* [Supplied records]
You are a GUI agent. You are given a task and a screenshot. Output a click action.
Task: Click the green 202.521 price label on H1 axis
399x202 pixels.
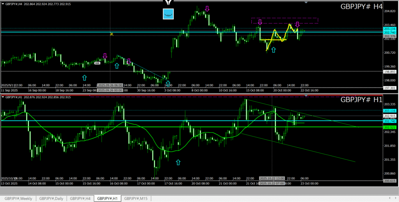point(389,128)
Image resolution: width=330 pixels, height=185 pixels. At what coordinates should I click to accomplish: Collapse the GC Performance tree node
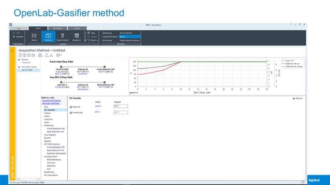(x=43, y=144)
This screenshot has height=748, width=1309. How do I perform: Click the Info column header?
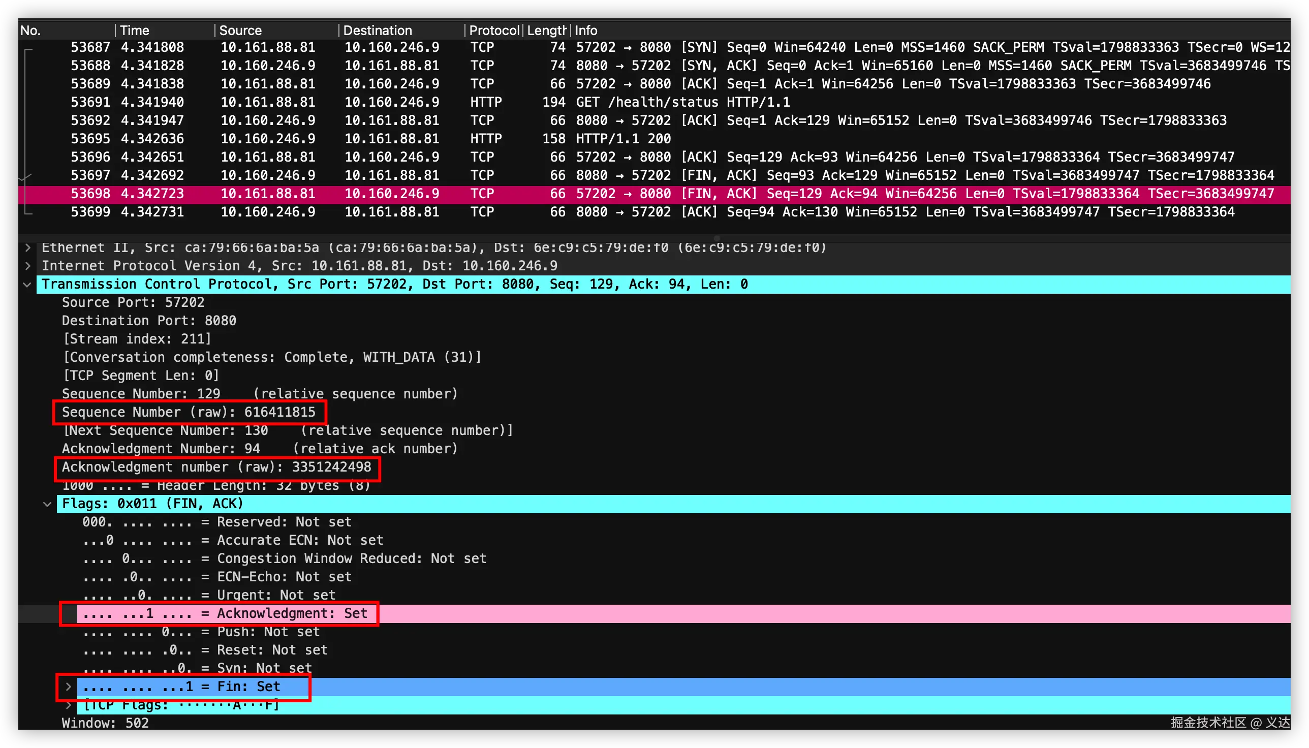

* [Task instructions] Render the entries above as a JSON list of strings, one string per line and no blank lines. Leave out the pictures.

* [Right answer]
[
  "You are a GUI agent. You are given a task and a screenshot. Output a click action.",
  "Task: Click the green 202.521 price label on H1 axis",
  "399x202 pixels.",
  "point(389,128)",
  "Image resolution: width=330 pixels, height=185 pixels. At what coordinates should I click to accomplish: Collapse the GC Performance tree node",
  "(x=43, y=144)",
  "This screenshot has height=748, width=1309. How do I perform: Click the Info column header?"
]